JAN JULIN, Paul M. Winkler, Neil Donahue, Paul E. Wagner, Ilona Riipinen, Stockholm University

     Abstract Number: 265
     Working Group: Aerosol Physics

Abstract
The condensational growth of aerosol particles needs to be accurately understood in order to correctly predict cloud condensation nuclei (CCN) concentrations. A large fraction of the condensable vapors partaking in the growth process are different organic compounds with a variety of structural features. The CCN in turn grow to cloud droplets by condensation of water vapor. The quantity describing the vapor uptake ability of the aerosol particles is the mass accommodation coefficient, defined as the fraction of gas phase molecules that will accommodate to the condensed phase. The coefficient has proven to be challenging to determine experimentally. A further complication arises from the fact that the experiments are interpreted using aerosol dynamic models which do not distinguish between aerosol bulk and surface, yet the coefficient can be defined either as surface or bulk accommodation coefficient. The difference between the two is whether surface adsorption or bulk absorption is required for accommodation.

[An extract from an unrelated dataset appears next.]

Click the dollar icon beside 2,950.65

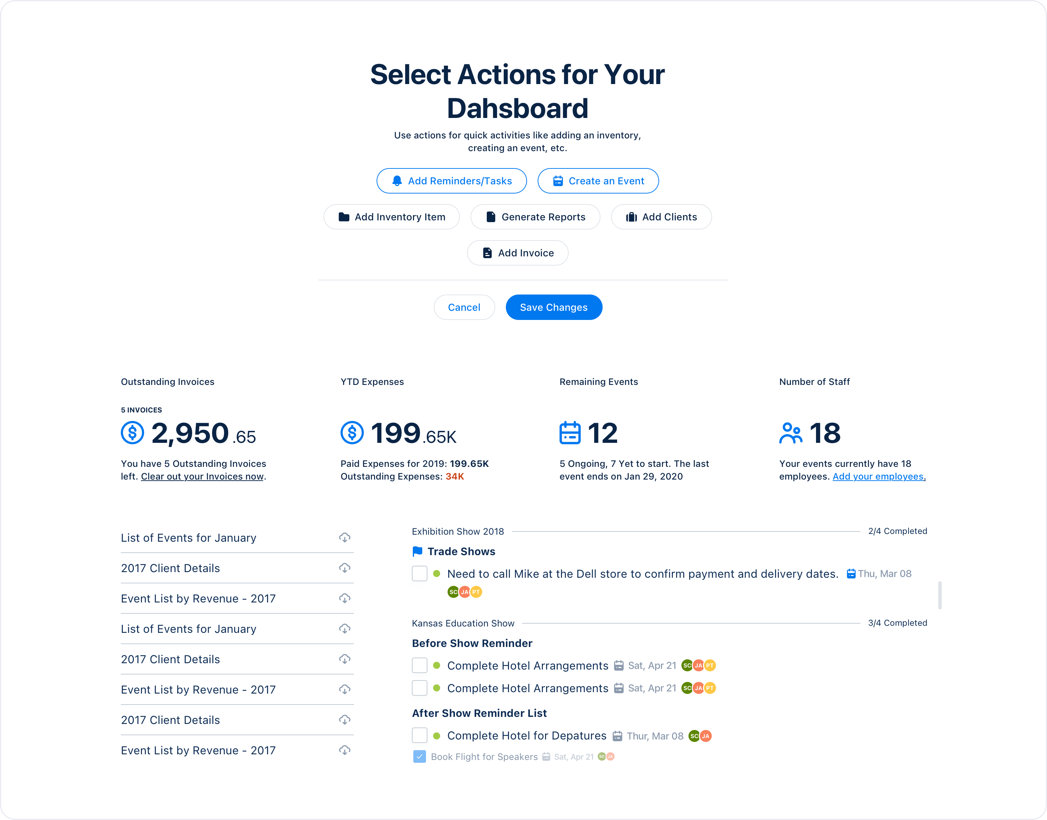coord(133,433)
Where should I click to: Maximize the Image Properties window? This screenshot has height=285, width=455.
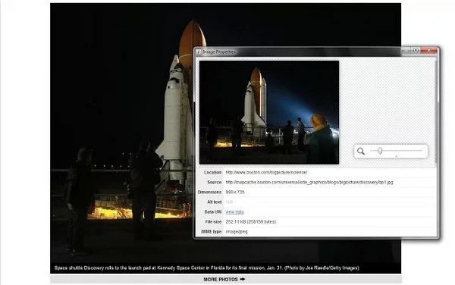416,51
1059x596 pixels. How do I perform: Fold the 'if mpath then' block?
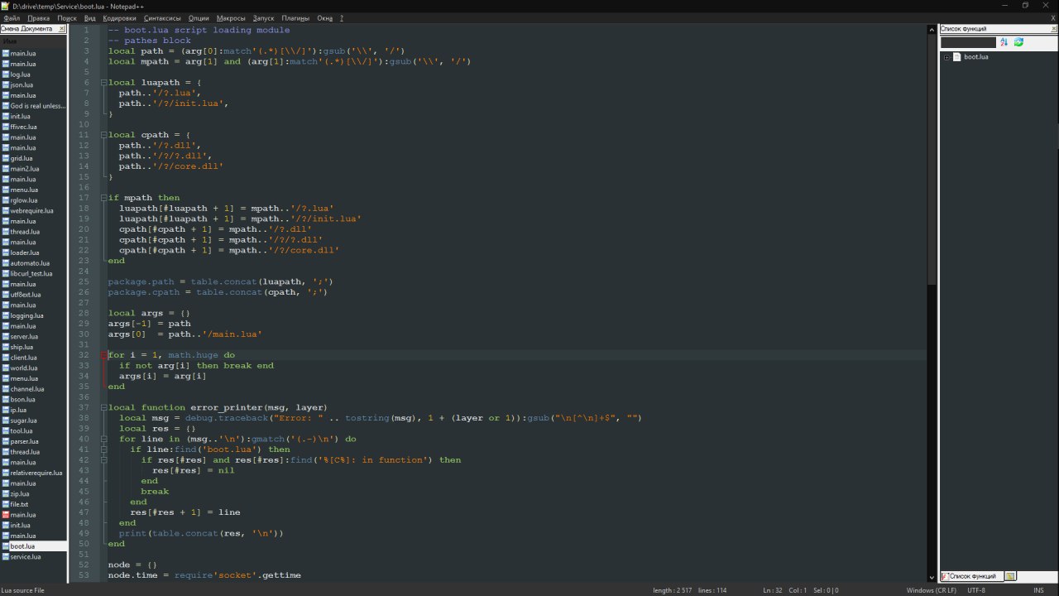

We present molecular dynamics (MD) simulation results on the condensation of various organic molecules on organic surfaces, as well as water on ice. MD simulations provide information on mass accommodation coefficient directly from the fates of individual molecules as they arrive on a surface, and MD can distinguish between surface and bulk accommodation. We find that for nonane MD simulations and expansion chamber measurements agree well. We have examined the effect of both the molecular structure of the organic compounds and the phase-state of the condensed phase on the mass accommodation process. Our results highlight both the sensitivity of the bulk accommodation coefficient to the division between surface and bulk, and the necessity to include a time-dependence in the definition of the bulk accommodation coefficient. Consequently, our results emphasize the need for experimental methods that can probe aerosol surface and bulk separately to reliably constrain the mass accommodation coefficient.